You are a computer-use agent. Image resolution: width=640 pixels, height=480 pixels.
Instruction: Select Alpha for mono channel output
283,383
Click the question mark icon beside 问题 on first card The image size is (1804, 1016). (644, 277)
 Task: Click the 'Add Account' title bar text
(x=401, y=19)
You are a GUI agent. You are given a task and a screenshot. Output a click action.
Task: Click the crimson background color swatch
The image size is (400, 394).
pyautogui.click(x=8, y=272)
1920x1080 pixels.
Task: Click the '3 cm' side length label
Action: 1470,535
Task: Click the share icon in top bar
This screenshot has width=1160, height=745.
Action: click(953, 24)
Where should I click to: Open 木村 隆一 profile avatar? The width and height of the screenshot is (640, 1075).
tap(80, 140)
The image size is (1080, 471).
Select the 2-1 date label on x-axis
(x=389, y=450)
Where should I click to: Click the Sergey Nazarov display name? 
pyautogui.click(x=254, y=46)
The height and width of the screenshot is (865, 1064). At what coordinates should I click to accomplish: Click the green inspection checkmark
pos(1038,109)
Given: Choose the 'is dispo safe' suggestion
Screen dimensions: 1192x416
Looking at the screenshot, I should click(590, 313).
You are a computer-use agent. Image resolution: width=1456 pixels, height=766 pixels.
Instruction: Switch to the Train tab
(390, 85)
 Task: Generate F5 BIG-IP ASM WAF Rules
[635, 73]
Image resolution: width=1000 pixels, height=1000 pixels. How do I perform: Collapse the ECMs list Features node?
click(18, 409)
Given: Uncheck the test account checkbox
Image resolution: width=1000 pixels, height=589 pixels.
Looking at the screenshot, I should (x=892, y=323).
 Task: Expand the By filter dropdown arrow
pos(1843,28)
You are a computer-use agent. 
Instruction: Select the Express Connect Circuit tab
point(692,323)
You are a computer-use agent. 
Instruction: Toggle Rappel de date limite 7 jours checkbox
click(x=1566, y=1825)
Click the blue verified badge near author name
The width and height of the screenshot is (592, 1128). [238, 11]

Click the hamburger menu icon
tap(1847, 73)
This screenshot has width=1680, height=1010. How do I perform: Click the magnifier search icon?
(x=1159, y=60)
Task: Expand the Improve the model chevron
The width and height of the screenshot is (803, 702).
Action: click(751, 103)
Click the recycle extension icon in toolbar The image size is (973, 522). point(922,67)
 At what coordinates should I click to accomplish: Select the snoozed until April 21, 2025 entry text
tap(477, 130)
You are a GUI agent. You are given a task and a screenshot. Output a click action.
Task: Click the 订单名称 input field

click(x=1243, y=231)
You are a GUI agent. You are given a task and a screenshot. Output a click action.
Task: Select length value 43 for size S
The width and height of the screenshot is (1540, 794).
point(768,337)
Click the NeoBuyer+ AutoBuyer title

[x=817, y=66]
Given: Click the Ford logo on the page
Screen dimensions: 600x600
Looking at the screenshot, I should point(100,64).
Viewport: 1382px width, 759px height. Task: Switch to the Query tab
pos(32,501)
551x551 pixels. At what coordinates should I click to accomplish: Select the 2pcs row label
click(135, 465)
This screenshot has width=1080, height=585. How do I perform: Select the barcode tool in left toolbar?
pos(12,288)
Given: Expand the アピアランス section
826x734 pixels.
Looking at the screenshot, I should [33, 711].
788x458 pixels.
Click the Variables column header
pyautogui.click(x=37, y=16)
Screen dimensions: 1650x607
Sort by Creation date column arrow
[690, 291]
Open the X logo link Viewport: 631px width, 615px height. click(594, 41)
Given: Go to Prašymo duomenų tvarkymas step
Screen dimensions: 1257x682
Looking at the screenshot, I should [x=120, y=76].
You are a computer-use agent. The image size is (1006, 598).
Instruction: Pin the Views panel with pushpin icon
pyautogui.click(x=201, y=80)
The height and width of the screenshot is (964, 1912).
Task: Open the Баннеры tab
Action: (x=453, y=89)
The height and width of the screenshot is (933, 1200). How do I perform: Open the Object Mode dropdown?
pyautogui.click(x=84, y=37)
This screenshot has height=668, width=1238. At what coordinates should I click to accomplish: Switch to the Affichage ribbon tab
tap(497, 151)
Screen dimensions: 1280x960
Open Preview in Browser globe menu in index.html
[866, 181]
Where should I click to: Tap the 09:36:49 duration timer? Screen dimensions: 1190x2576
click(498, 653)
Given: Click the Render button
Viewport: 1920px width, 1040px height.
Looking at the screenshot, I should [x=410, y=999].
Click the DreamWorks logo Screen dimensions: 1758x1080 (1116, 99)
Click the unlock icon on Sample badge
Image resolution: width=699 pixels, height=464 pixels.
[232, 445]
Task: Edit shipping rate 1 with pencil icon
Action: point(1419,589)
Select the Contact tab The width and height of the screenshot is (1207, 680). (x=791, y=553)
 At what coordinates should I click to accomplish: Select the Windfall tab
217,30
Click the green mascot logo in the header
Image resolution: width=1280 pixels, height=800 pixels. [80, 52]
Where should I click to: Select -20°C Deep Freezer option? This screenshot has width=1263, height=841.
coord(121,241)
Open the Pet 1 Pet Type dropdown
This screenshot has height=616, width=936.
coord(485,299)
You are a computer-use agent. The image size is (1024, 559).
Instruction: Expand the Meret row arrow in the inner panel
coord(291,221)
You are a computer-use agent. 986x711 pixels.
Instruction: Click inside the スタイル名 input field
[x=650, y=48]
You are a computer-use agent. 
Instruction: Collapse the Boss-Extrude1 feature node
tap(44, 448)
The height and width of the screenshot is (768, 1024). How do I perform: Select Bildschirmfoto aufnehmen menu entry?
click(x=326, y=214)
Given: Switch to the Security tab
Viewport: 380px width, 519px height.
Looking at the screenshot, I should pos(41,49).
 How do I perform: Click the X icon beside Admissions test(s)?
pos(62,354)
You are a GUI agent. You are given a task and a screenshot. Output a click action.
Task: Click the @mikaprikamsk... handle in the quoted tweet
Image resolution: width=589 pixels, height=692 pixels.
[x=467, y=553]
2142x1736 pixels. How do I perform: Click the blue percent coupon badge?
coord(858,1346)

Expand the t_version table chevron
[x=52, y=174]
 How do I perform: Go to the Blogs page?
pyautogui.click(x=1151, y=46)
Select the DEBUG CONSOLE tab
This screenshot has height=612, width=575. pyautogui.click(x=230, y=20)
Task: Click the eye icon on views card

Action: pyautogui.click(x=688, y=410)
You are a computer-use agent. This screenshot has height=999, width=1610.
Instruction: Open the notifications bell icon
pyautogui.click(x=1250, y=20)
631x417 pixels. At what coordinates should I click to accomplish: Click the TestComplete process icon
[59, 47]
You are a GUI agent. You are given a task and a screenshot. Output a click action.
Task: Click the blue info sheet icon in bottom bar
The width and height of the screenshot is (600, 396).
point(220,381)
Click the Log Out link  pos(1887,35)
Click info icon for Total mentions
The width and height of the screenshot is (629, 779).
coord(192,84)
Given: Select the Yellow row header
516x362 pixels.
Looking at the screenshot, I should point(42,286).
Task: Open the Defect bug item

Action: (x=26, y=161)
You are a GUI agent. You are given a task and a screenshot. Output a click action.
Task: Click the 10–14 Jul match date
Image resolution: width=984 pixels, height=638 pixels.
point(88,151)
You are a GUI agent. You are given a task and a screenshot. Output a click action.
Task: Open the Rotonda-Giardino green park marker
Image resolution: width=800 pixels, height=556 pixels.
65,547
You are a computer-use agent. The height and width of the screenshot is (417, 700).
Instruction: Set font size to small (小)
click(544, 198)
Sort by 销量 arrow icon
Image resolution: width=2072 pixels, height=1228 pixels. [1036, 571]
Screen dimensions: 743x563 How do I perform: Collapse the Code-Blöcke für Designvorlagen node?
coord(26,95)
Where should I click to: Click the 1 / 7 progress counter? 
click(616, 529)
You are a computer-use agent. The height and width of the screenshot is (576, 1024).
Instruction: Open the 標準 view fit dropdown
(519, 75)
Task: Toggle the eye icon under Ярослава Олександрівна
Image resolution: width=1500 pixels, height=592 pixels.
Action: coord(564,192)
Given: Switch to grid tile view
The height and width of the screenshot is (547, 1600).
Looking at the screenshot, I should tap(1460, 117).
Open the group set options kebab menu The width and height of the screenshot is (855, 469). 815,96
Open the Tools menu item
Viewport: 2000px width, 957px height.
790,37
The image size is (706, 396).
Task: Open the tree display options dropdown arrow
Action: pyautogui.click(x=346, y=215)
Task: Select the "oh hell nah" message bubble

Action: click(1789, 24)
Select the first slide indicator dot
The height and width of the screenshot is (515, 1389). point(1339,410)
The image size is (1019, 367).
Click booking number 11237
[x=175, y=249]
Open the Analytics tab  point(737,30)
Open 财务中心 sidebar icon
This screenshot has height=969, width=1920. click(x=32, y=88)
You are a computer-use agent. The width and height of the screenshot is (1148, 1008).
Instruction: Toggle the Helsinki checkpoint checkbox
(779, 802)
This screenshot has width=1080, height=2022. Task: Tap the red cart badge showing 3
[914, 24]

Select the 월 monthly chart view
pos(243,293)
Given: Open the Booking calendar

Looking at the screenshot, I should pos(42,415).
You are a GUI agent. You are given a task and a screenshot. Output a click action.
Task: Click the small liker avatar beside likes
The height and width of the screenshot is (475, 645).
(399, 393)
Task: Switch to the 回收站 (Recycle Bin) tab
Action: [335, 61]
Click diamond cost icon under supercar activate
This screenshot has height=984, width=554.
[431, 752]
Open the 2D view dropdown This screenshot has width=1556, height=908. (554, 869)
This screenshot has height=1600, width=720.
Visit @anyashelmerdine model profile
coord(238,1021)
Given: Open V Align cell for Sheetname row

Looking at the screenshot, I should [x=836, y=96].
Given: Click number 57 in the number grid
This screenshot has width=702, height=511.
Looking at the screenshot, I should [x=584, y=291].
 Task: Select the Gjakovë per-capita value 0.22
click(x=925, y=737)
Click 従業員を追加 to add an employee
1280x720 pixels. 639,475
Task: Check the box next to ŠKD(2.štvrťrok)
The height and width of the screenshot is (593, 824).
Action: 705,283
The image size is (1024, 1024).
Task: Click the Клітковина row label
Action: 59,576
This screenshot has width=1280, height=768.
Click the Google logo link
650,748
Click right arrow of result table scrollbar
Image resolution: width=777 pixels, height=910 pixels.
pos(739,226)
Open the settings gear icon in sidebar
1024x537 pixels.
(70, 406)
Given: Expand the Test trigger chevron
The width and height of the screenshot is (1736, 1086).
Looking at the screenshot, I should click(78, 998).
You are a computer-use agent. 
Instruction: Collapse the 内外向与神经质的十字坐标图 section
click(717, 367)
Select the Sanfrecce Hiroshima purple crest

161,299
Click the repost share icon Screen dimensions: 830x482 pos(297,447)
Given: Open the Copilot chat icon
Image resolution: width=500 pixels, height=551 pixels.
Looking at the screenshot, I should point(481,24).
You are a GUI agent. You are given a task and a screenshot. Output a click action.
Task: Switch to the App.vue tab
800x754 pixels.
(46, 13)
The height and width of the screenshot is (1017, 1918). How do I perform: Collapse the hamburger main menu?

+===+

**What you will do:**
Work out how many lines in the entries contain the string "share", then reply with that number and nothing more.

**Response to this task:**
2